A heavy soil receiving quantities of organic matter requires from 40 to 50 pounds of lime to 1,000 square feet, or 2,000 pounds to the acre. A medium loam requires 30 pounds of lime, and a light, sandy soil, 20 to 25 pounds. This refers to agricultural lime, not to hydrated or builders lime. Agricultural lime can be used with seed, manure and most additive fertilizers without harm. Not so the other kind. Lime is best spread on the surface of the soil after the initial preparation, and worked into the surface. If you have doubts about adding lime to your soil, test your soil for acidity. Send a sample to a private laboratory or utilize the services of your state agricultural experimental station.

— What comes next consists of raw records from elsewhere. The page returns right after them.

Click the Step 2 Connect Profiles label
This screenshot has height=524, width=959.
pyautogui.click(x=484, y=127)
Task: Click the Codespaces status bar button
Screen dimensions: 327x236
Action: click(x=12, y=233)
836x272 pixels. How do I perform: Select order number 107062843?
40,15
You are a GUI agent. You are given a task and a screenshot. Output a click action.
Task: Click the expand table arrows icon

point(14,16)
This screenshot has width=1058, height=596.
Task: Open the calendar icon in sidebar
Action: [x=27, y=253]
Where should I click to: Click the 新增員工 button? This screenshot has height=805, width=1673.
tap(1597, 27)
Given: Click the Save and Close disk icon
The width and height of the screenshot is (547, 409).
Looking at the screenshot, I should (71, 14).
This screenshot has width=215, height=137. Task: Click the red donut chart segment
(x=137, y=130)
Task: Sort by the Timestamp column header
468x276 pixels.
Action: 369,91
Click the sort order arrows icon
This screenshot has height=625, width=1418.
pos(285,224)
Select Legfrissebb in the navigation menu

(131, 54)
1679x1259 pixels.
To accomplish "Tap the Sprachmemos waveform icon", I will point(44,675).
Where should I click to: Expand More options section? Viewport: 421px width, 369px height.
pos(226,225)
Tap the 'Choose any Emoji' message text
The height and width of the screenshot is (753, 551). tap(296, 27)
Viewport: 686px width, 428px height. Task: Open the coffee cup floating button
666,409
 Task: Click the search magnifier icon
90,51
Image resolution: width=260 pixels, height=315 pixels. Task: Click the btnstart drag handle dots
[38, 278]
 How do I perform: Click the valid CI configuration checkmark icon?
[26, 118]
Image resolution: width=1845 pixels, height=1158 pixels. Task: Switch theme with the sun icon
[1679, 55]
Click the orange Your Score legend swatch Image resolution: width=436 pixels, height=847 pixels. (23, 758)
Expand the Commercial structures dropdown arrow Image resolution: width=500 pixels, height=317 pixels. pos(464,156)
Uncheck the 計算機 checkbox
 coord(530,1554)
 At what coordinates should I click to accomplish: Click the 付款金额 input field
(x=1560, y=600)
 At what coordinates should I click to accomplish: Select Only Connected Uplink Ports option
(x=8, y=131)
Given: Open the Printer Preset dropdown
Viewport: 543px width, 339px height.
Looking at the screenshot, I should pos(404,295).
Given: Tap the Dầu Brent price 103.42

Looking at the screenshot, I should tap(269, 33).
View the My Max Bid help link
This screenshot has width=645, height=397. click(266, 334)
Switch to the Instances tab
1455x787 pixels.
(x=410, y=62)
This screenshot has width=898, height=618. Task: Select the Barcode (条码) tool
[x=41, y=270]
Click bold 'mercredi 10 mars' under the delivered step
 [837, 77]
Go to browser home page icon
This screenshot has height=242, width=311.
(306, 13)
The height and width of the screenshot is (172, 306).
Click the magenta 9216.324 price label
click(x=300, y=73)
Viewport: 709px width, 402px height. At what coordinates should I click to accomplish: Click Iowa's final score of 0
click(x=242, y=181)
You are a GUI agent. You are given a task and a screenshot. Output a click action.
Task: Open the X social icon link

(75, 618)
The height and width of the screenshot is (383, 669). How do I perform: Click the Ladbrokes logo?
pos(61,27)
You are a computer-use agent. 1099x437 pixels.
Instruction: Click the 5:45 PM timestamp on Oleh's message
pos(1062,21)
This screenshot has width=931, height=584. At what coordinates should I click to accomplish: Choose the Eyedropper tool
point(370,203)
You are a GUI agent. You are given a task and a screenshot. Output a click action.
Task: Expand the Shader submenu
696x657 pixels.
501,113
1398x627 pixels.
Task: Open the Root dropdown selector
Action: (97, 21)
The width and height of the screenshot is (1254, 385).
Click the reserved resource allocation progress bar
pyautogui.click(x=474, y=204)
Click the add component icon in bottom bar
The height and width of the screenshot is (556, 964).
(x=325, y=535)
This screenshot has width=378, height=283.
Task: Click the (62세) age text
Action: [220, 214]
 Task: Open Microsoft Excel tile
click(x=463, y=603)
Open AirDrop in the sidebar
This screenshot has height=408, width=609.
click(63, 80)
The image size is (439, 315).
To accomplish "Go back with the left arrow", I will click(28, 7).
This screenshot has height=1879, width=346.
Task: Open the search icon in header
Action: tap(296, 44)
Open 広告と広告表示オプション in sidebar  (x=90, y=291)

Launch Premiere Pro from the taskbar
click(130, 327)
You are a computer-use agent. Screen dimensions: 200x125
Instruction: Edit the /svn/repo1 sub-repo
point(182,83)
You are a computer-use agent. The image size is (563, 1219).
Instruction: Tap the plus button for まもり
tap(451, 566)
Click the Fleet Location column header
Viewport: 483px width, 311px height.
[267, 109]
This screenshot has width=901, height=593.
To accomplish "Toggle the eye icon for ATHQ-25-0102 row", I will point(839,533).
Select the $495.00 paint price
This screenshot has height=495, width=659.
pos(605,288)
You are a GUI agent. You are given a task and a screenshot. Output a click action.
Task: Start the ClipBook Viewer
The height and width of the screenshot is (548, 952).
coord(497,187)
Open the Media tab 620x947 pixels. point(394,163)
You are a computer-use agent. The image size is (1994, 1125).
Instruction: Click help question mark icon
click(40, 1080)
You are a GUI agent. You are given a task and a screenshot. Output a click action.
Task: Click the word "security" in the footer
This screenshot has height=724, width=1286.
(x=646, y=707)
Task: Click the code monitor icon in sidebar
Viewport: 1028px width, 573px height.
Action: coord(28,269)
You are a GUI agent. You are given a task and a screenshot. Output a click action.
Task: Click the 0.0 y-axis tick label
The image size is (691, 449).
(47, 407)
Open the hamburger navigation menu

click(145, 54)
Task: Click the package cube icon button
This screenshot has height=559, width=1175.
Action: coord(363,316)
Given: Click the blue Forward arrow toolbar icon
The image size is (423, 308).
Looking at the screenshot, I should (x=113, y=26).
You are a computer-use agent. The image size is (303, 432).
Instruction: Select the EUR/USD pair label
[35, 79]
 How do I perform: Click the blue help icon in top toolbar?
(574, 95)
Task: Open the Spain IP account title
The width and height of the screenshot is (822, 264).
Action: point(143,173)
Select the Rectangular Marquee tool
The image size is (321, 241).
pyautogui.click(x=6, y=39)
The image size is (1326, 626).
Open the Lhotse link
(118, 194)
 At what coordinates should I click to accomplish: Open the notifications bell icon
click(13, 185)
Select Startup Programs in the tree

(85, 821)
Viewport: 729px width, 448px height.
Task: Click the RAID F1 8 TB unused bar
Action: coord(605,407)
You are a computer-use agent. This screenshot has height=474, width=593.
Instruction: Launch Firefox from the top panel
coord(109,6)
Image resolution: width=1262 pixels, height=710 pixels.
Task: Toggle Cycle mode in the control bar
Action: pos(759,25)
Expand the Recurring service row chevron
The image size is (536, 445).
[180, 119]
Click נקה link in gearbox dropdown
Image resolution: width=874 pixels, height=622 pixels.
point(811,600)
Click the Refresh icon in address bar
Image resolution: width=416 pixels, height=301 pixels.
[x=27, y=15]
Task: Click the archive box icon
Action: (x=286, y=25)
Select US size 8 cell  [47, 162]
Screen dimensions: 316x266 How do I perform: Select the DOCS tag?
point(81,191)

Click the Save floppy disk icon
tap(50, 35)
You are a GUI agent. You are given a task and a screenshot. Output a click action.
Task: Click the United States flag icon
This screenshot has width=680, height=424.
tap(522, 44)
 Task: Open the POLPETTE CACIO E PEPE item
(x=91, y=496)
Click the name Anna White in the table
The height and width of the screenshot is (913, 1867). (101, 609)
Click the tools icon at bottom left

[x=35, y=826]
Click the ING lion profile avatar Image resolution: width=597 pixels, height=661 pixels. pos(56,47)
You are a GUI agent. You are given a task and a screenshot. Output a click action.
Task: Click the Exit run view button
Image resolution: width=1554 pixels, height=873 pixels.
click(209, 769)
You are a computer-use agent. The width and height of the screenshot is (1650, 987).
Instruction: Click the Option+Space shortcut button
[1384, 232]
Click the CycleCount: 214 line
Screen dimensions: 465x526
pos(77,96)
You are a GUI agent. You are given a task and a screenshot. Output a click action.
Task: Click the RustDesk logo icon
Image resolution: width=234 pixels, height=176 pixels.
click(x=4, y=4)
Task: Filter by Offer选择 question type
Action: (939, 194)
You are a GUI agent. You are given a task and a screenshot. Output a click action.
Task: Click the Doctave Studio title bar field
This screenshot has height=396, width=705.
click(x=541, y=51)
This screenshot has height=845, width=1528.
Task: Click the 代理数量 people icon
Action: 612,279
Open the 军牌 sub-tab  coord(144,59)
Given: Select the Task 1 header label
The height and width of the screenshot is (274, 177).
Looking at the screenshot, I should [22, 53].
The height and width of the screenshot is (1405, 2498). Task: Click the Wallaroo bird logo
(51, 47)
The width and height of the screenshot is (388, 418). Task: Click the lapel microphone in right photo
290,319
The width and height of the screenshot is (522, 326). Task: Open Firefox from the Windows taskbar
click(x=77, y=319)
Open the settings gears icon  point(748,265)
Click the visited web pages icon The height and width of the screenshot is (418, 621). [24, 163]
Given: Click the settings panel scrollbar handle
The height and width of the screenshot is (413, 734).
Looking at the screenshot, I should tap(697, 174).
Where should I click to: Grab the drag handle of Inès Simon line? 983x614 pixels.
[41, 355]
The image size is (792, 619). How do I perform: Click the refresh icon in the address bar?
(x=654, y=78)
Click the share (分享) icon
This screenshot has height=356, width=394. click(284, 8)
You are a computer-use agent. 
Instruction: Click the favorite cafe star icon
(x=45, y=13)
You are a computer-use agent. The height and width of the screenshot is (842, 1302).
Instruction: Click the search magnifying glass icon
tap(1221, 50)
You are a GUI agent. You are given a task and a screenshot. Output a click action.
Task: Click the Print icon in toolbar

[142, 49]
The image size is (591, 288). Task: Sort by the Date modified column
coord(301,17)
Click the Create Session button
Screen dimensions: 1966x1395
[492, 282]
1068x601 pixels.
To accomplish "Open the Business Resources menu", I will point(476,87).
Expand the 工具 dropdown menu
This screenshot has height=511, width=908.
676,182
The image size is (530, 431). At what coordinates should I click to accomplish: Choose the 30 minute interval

In milder areas the first sowing of beets, carrots, radishes, turnip, spinach, and cabbage can be made. Rows spaced 12 to 20 inches apart are suitable for most crops. A little superphosphate in the bottom of the row will aid germination and initial growth. Onion sets or seeds can be planted now, too. Seeds produce the best onions but require a rich soil and more attention. Early peas of the smooth-seeded type may be sown now; the wrinkled type may be sown a little later.

Sow hardy annuals... sweet peas, cornflowers, larkspur, and poppies. Sweet peas need good soil preparation. The seeds are sown down the center of a foot-wide trench which is dug 18 inches deep and the soil mixed with compost. After sprouting, the seedlings are thinned out to stand 6 inches apart. Then wire, string, or twiggy branches are supplied to support the climbing vines.

If you dont sow larkspur, annual poppies, California poppies and sweet peas early so they can make their major growth in cool weather, you might as well give them up.For those living in the North the March winds can do more damage to plants than the hard freezes of winter. Right now plants are moving from a dormant to an active state. Growth impulses take place, not in the roots, but in the buds, which are exposed to all changes in temperature. Azaleas, forsythia, and other early - flowering shrubs become active with the slightest rise in temperature.